Friday, August 31st, 2007 at 4:50 pm in Parenting Issues.
It was a fairy-tale come to life. I was 8 years old and living in England when Lady Diana became the Princess of Wales. The dress, the horse-drawn carriages, the massive cathedral — they added up to any little girl’s dream of Cinderella come to life. Only later, as a grown-up, would I read and understand that a princess can live a hard life. I would come to realize this princess was far from perfect, but hearing about her eating disorders and marital problems just made her all the more real.

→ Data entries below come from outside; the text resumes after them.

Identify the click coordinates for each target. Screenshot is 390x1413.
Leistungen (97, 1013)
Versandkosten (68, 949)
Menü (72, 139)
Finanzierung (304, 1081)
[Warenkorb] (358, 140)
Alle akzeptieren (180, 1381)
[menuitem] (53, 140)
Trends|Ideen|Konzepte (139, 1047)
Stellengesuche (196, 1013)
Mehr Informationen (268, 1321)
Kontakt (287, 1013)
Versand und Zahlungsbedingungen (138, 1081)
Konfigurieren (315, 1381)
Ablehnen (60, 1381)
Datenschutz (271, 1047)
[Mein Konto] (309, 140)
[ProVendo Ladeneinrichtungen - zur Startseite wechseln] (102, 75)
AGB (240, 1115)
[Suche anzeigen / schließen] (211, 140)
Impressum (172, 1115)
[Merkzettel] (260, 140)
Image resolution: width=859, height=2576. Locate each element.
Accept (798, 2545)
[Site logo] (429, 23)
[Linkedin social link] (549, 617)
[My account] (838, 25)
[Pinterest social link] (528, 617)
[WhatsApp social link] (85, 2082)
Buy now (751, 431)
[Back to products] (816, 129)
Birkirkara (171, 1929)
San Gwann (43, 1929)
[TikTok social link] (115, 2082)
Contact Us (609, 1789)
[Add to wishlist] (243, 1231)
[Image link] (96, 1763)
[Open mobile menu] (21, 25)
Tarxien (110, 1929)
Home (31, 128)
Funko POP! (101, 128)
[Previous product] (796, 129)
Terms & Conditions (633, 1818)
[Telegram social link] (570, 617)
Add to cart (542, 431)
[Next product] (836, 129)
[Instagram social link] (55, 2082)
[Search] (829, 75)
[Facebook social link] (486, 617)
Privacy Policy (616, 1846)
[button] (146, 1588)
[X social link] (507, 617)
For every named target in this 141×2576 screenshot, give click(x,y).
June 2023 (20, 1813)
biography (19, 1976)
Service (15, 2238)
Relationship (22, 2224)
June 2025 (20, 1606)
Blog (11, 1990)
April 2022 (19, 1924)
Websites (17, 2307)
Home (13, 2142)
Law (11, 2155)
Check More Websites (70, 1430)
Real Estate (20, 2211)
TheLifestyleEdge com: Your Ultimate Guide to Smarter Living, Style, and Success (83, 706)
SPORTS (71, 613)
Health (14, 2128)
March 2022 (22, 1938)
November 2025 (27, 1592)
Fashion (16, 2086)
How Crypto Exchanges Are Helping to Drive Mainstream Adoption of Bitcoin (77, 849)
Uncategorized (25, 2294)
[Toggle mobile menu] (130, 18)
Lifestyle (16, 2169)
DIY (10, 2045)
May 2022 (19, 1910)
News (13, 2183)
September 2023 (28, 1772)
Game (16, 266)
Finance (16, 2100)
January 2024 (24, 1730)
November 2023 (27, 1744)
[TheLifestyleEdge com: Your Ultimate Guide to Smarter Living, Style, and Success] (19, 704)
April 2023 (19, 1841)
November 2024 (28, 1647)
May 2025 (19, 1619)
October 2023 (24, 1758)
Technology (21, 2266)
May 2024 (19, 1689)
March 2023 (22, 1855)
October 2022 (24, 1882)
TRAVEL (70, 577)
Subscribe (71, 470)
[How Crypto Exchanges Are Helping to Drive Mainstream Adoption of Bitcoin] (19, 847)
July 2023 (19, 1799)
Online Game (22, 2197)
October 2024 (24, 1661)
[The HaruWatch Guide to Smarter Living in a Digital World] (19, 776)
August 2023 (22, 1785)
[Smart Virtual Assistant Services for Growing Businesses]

But what really stands out, from her life and now 10 years after her death, is the way she parented her sons. Sure, they’ve made their share of mistakes. What kids haven’t? When it’s all said and done, however, Princes William and Harry speak eloquently, give of themselves through charity, have served in the military with dignity and perhaps most impressively, have come to accept their father’s second wife, Camilla, with more than just civility. Their ability to be so welcoming is selfless, exactly what you’d expect from the sons of Princess Diana.
Today marks the 10-year anniversary of her death. In remembrance, we hear how she gave of herself to so many charities. How she showed no fear in embracing sick children, and in doing so, helped the world to realize there was no danger from people with AIDS. And how when her marriage ended, she showed the world a composure that so expertly masked the turmoil of her life. She was an example in so many ways, not the least of which was the devotion with which she raised her children.
See for yourself in the words her youngest son, Prince Harry, shared at today’s memorial service: “She kissed us last thing at night. Her beaming smile greeted us from school. She laughed hysterically and uncontrollably when sharing something silly she might have said or done that day.” What was important, Harry said, was “that we remember our mother as she would wish to be remembered, as she was: fun-loving, generous, down to earth and entirely genuine.”
Twenty-six years ago, I was enamored by a fairy-tale. Today, all grown-up, I’m humbled by the example she set. If only every mother, one day at her passing, could be remembered with such heart-felt profoundness. Today is a reminder that every parent’s true legacy lives within our children.